In an interview, DCPS Chancellor Lewis Ferebee said expanding virtual learning to more students would cause too much disruption. Students might have to switch classes more than a month in the school year and teachers might be reassigned to a different roster of students.
“I worry about that for school leaders and our teachers but also for our students, who have already established relationships with their peers and their teachers,” he said.
Ferebee said he does not know how many students would choose to attend school virtually if given the option. But he said the proposal “opens the door much wider” for families to keep their children home. He added that broadening eligibility for online instruction would create a financial burden for the school system, which would have to hire staff and purchase more technology. And it could mean more teachers will have to simultaneously instruct two groups of students: one group in person and the other online.
Under an agreement with the Washington Teachers’ Union, which represents about 5,000 educators, teachers are only providing simultaneous instruction to students with qualifying health conditions and whose needs cannot be met otherwise.
“We agreed that it would be used on a limited basis,” Ferebee said. “There’s the potential where you’re putting teachers in the position where you’re asking more of them.”
D.C. schools have taken a strict approach to distance learning. The city created a virtual learning academy for students who have qualifying health conditions — nearly 290 students are currently enrolled. Students are only allowed to participate in the online program if a physician signs paperwork that says it is medically necessary. Parents have argued the language on the required form is too restrictive and fails to account for children who live with family members who are at high risk of becoming severely sick with COVID-19.
Some families say the emergency measure should go further. A group of parents called D.C. Families for COVID Safer Schools urged the lawmakers to include several more provisions, including providing rapid coronavirus testing on campuses; requiring students eat all meals outside; and mandating physical distancing in buildings.
“I’m glad that there is legislation right now, that they’re starting somewhere,” said Wendy Cronin, whose daughter attends Van Ness Elementary School. “But it barely begins to scratch the surface of what is needed.”

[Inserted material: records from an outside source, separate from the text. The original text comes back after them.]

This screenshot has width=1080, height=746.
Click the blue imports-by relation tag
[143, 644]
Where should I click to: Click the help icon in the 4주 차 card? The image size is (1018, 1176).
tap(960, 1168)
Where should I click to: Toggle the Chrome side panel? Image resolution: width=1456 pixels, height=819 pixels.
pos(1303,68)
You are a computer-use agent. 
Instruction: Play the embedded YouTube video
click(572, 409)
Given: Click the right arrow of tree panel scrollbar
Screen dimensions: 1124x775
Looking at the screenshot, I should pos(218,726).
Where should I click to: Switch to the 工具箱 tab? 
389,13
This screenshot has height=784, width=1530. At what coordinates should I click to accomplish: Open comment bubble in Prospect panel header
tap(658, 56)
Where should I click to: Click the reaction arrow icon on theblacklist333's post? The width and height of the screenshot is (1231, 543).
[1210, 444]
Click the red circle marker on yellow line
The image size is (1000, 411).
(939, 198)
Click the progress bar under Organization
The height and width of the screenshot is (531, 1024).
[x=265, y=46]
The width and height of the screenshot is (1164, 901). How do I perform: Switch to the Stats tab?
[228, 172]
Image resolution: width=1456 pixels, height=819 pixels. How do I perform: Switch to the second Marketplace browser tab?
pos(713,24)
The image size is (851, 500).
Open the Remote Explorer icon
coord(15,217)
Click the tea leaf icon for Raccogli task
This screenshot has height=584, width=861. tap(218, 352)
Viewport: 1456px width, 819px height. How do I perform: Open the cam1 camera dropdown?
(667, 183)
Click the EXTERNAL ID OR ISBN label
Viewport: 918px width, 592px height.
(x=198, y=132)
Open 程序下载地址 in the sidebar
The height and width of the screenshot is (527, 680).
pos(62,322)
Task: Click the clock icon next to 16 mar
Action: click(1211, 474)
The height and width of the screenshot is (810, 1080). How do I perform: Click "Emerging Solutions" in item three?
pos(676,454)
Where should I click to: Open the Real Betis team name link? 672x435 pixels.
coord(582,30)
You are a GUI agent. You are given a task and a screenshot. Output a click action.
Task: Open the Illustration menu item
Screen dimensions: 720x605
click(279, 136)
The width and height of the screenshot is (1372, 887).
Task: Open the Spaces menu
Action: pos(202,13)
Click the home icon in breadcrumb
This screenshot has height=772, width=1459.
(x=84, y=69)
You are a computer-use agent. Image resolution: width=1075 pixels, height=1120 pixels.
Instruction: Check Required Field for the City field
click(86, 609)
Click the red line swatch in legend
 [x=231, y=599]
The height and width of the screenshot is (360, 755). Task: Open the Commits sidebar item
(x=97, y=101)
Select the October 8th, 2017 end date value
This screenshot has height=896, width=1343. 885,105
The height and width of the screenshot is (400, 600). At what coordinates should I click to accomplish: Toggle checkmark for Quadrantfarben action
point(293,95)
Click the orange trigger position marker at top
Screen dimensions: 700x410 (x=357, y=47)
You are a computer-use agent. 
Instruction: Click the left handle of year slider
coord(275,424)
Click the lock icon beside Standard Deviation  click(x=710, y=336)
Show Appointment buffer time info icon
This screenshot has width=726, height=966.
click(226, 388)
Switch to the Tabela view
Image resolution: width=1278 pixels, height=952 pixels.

But White said the proposal targets only a few concerns so it has a greater chance of moving forward. Emergency legislation also cannot carry requirements that cost money, which limits the measures it can include. At eight co-sponsors, the bill would need one more vote to pass.
“The reality is we have to expand virtual learning because there are just some families who have severe medical conditions,” White said. “We know for a fact that COVID is transmitted in our schools and so why would we want to take the risk of putting the health and, frankly lives, of vulnerable families at risk because we are insisting on a particular education approach?”